Steve Greenberg on Speech Perception
Just how do we recognize the sound of an /a/ vs. a flute? Speech recognition systems commonly due this task with measurements of a single spectral slice. Just 39 measurements of the frequency information at one time. But is this how the brain does it?
There is a wonderful demo called a "white vowel." Imagine taking a recording and measuring the frequency content at the center of the vowel. Design a filter that provides the inverse and apply it to the sound. Now the vowel sound has a perfectly flat spectrum---No formants to be seen. What do you think you will hear when you play the sound? Surprise, it sounds like a perfectly normal word! Yes, it sounds different, especially when played next to the original. But you can still hear the original sound. This suggests the auditory system is doing something different than just pattern matching with spectral slices. But what?
Steve has been interested in temporal patterns. He'll be talking about his model, based on neural oscillators at different scales, at Friday's Hearing Seminar.
Who: Steven Greenberg
Why: We don't know how sound is recognized (speech or music)
What: Time, Speech, Memory – How Does the Brain Go From Sound to Meaning?
When: Friday November 18th at 1:15PM
Where: CCRMA Seminar Room (Top Floor of the Knoll)
I also want to thank the discussants at the last seminar: Nick, Juhan and Gautham. We had a wonderful discussion about their favorite papers from ISMIR. They have put together a page of papers and links at
See you at CCRMA on Friday, for what promises to be an interesting talk and certainly a stimulating discussion!!!
Time, Speech, Memory – How Does the Brain Go From Sound to Meaning?
Spoken language is highly variable, reflecting factors of environmental (e.g., acoustic-background noise, reverberation), linguistic (e.g., speaking-style) and idiosyncratic (e.g., voice-quality) origin. Despite such variability listeners rarely experience difficulty understanding speech. What brain mechanisms underlie this perceptual resilience, and where does the invariance reside (if anywhere) that enables the signal to be reliably decoded and understood? A theoretical framework – DejaNets – is described for how the brain may go from “sound to meaning.” Key is speech representations in memory, crucial for the parsing, analysis and interpretation of sensory signals.
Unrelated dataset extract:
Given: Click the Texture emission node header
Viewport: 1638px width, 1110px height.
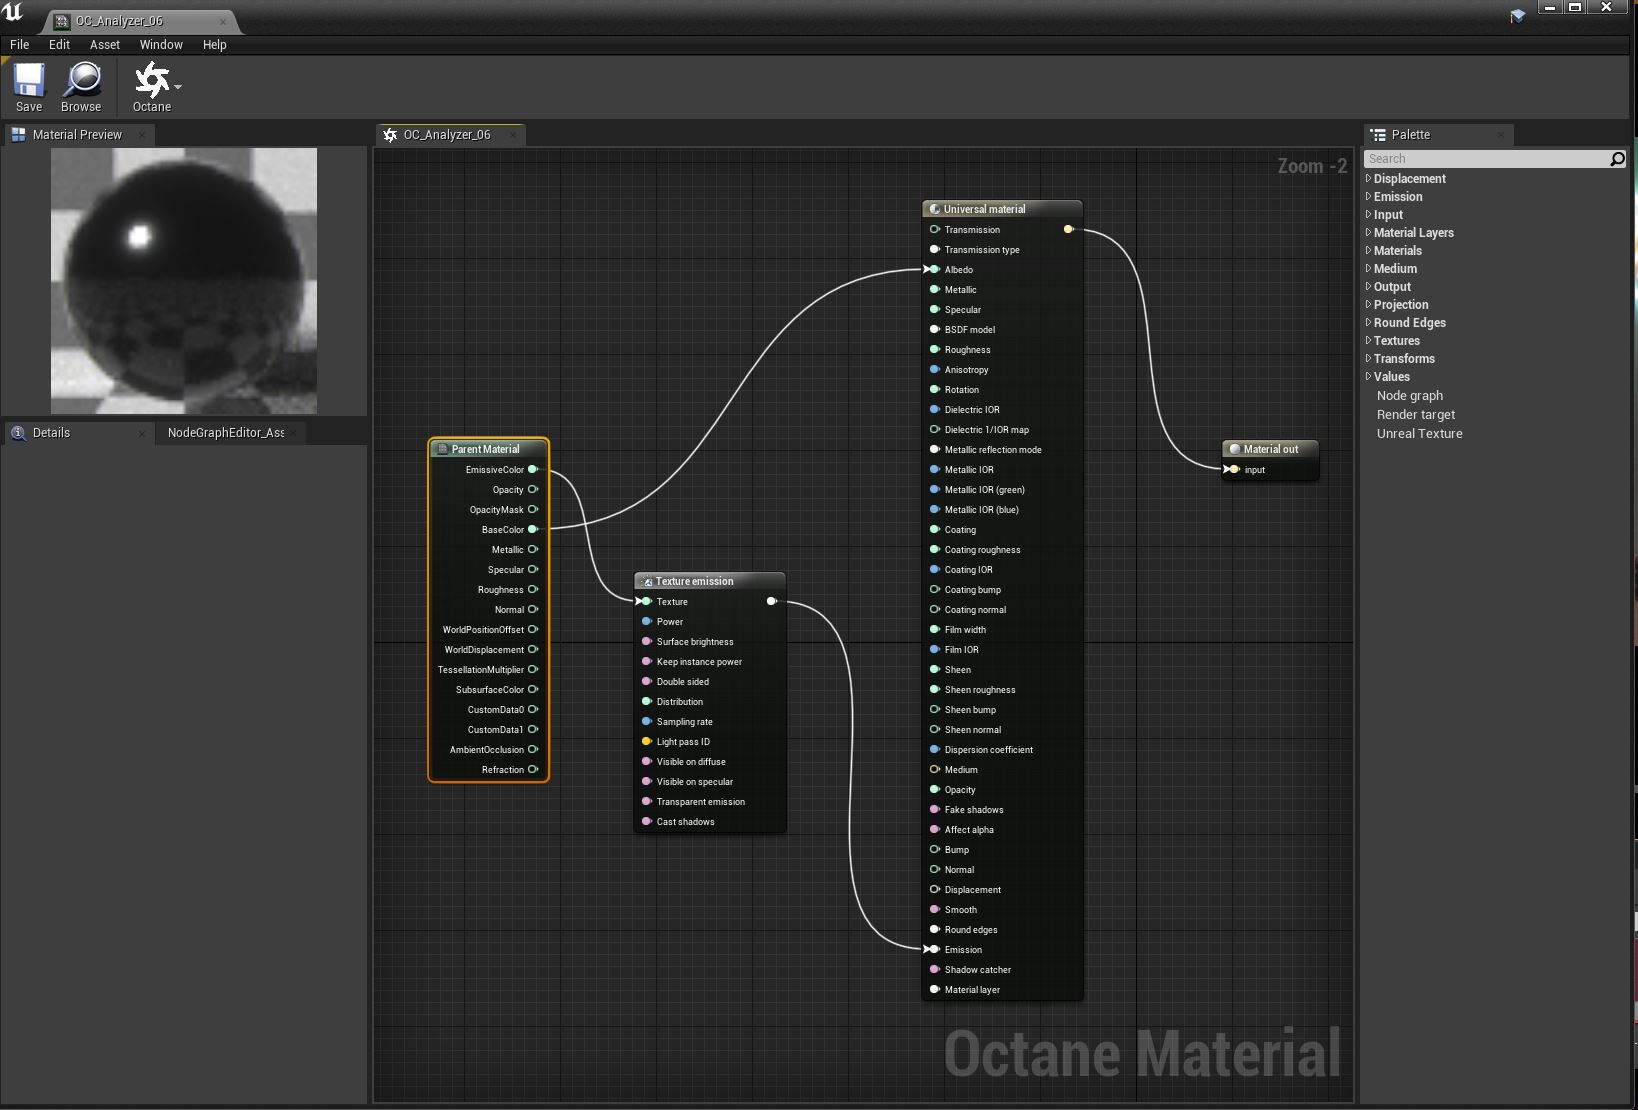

The acoustic waveform is viewed as inherently ambiguous, its interpretation dependent on combining data streams, some sensory (e.g., visual-speech cues), others internal, derived from memory and knowledge schema. This interpretative process is mediated by a hierarchical network of neural oscillators spanning a broad range of time constants (ca. 15 ms–2,000 ms), consistent with the temporal structure of spoken language. They reflect data-fetching, parsing and pattern-matching involved in decoding and interpreting the speech signal. DejaNets accounts for many (otherwise) paradoxical and mysterious properties of spoken language including categorical perception, the McGurk effect, phonemic restoration, semantic context and robustness/sensitivity to variation in pronunciation, speaking rate and the ambient acoustic environment. [Supported by AFOSR]
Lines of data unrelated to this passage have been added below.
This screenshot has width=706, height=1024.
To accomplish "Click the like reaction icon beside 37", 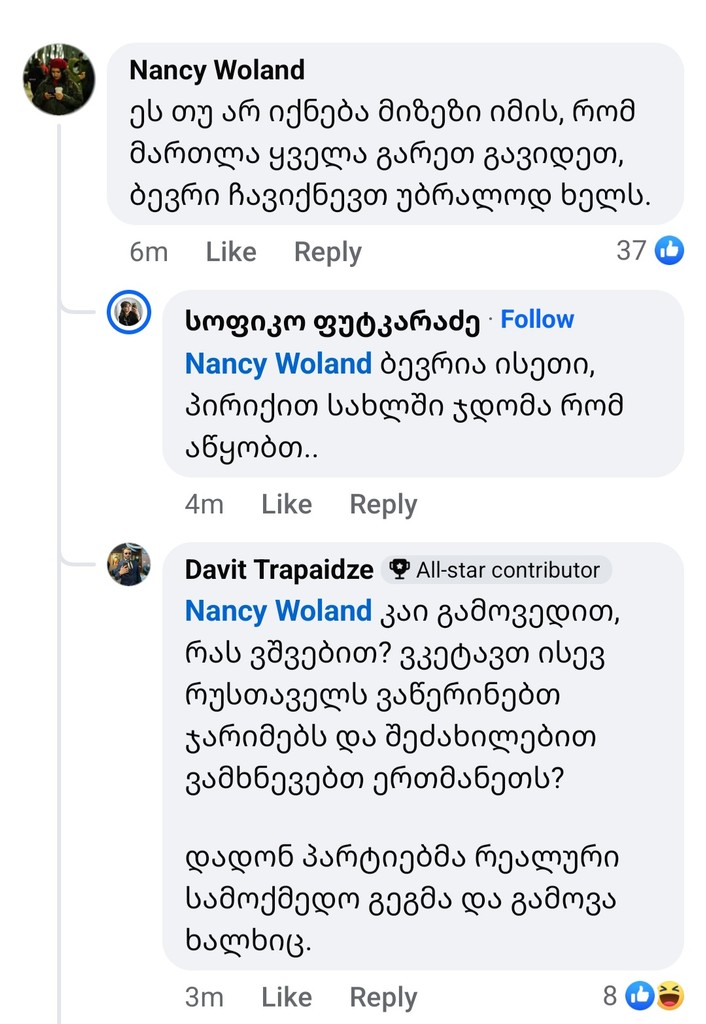I will (x=669, y=250).
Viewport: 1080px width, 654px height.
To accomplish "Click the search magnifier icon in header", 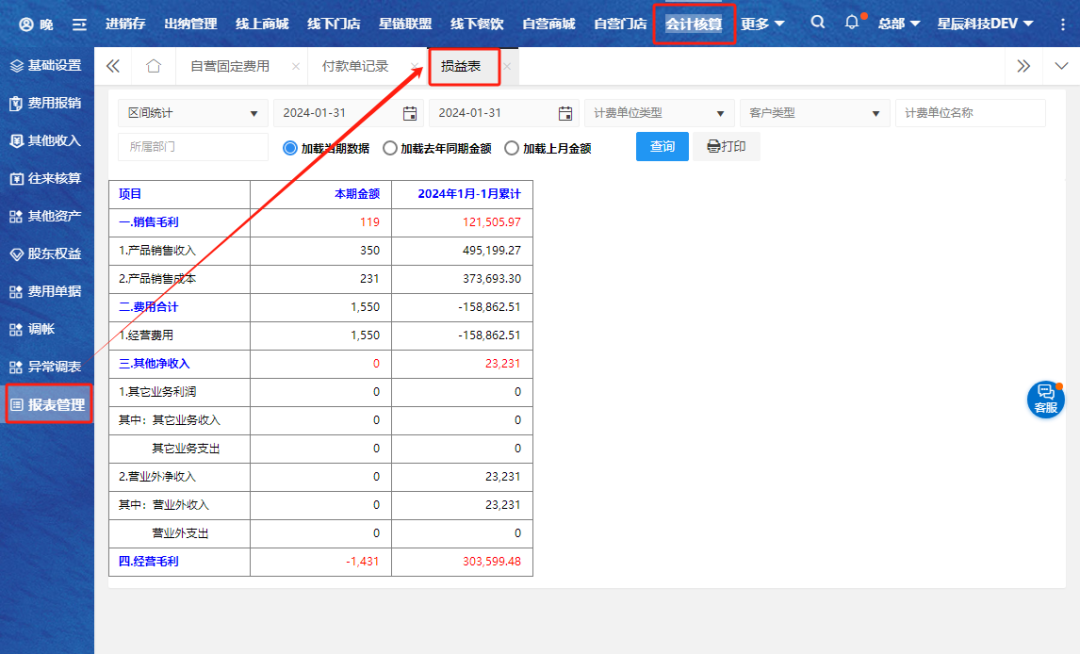I will pos(818,22).
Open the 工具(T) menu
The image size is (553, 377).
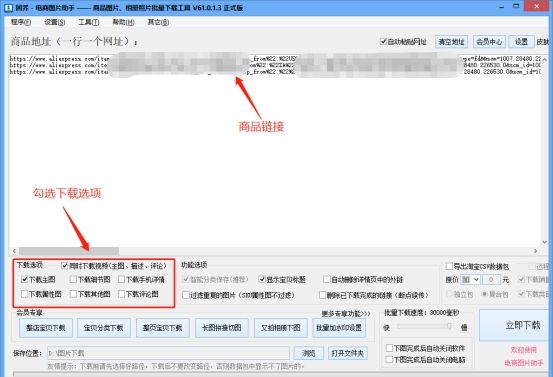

Steve is the principal of Silicon Speech, a small scientific research company based in Northern California. Prior to founding the company, he was Senior Scientist/Affiliate Faculty at the International Computer Science Institute and Associate Professor of Linguistics at the University of California, Berkeley. In a previous life, Steve studied how single auditory neurons in the auditory nerve and cochlear nucleus respond to complex sounds. He holds a Ph.D. from UCLA (Linguistics and Neuroscience) and an A.B. from the University of Pennsylvania (Linguistics and Anthropology). His recent research has been funded by the Air Force Office of Scientific Research.